Androulakis, hükümetin enerji, bankacılık, gıda ticareti ve sağlık alanlarındaki tekelci uygulamaları göz ardı ettiğini vurguladı – Yunanistan Merkez Bankası raporuna göre.
“Kira fiyatlarının %40-50 arttığı belediyelerde Golden Visa’nın dondurulması mali bir önlem mi? Geçen yıl Şubat ayında Meclis’te bağırdım. Golden Visa ile Yunanistan’da ne kadar gayrimenkul satıldığını biliyor musunuz – yıl henüz bitmedi – 5.500 gayrimenkul, Yunan halkının kaybedeceği. Biz, kira fiyatlarının büyük ölçüde arttığı her belediyede Golden Visa’nın hemen dondurulmasını öneriyoruz” dedi konut sorununa dair.
“Fonlar ve konut için müdahaleler yapmalıyız, çünkü Türkiye, İsrail, Arap ülkeleri sakinleri tarafından gayrimenkul alımı ile Yunan ekonomisinin yabancılaşması veya fonların oyunları, Yunanistan’ı önümüzdeki yıllarda büyük eşitsizliklere ve zorluklara sürükleyecektir” diye ekledi.
PASOK Başkanı, hükümetin ‘yeşil SYRIZA’ argümanına yanıt verdi.

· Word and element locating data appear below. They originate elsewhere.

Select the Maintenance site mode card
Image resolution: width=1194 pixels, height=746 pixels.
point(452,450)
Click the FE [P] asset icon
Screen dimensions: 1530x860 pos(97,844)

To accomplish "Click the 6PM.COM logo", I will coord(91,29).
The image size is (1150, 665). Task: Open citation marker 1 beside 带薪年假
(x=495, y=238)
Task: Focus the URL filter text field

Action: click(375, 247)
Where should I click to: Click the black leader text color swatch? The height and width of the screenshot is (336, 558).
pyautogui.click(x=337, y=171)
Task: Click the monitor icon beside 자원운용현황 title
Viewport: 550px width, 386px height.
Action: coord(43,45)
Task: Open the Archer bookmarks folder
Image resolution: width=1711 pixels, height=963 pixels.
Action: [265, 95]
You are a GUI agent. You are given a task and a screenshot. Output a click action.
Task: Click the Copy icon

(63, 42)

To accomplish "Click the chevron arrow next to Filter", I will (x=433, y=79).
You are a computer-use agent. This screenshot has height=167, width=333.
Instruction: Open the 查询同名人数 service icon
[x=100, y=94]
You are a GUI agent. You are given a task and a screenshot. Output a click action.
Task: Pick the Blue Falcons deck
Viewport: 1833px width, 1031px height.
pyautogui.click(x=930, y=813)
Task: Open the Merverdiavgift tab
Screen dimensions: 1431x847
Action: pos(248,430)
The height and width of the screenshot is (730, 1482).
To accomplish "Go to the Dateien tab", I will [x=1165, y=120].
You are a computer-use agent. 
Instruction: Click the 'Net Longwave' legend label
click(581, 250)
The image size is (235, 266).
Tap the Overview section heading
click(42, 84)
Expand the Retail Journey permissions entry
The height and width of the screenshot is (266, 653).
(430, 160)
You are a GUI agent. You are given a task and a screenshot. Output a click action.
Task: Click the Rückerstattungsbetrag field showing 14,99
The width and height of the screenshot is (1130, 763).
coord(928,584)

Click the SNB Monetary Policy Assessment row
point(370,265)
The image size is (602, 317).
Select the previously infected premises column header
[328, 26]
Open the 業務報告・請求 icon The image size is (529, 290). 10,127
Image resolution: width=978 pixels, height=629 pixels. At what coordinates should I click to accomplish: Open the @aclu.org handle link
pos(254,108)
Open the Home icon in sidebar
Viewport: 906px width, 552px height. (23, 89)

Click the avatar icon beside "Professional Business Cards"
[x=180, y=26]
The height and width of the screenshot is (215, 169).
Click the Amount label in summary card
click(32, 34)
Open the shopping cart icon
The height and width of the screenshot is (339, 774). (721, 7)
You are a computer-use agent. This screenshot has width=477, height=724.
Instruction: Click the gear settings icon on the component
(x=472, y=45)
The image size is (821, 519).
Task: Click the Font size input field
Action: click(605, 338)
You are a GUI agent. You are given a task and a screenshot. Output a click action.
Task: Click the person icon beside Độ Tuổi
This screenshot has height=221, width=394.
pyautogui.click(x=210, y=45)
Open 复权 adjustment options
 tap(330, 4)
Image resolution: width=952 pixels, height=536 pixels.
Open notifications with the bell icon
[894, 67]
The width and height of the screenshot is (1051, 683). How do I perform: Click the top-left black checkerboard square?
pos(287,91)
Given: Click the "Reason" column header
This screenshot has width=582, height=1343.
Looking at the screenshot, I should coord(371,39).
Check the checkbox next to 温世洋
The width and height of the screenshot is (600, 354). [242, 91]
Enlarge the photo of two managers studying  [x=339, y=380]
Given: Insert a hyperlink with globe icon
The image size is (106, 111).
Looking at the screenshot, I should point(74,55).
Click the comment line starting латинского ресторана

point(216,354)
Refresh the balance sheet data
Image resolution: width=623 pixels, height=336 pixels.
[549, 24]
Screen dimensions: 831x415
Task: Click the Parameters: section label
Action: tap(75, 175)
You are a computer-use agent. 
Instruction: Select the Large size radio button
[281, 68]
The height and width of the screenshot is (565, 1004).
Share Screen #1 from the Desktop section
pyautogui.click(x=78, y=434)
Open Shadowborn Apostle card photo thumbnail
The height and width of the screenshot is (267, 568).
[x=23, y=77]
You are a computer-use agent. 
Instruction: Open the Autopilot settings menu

“Bizi sanki popülistmişiz gibi göstermeye çalışıyorlar, sanki ülkeye hizmet üretemiyoruz. Kim? Ülkeyi çürümeye mahkum edenler. Ülkeyi iflasa ve memoranduma götüren parti, memoralardan çıkarken, sosyal gerçeklik iyileşmek yerine, vatandaşlar Avrupa’nın ikinci en düşük satın alma gücüne sahip. Şirketlerin karları zirvenin üçüncüsü, ancak maaşlar Avrupa’nın sonuna ikinci sırada?” diye sordu.
“Hiçbir şey değişmedi. Açıkça, rolümüz kurumsal olarak güçlenmiştir, ancak işimizi yaptık ve yapmaya devam edeceğiz. Ve görevimiz güvenilir, ciddi ve programatik olmaktır. Hangi sorun varsa, ilerici bir çözüm önererek, halkın PASOK’un seçeneğinde ilerici bir hükümet görebilmesi için çalışmalıyız” dedi PASOK’un muhalefet pozisyonundaki yükselişi hakkında.
“SYRIZA’daki durumdan memnun değilim. Sadece PASOK’taki durumu memnun edici buluyorum, çünkü bir araya gelmiş durumda, ciddidir, siyasi kadrosunu yenilemiştir, artık harcamamız gereken büyük bir siyasi ve ahlaki sermaye var” diyerek kulis çalışmalarını bir kez daha reddetti.
“PASOK ile siyasi bir yakınlaşma isteyen herkes, siyasi diyalog ve büyük meseleler için birleşim yoluyla ön planda olmalıdır, çünkü ülkemizin değişmeye ihtiyacı var” diyerek Androulakis sözlerini tamamladı.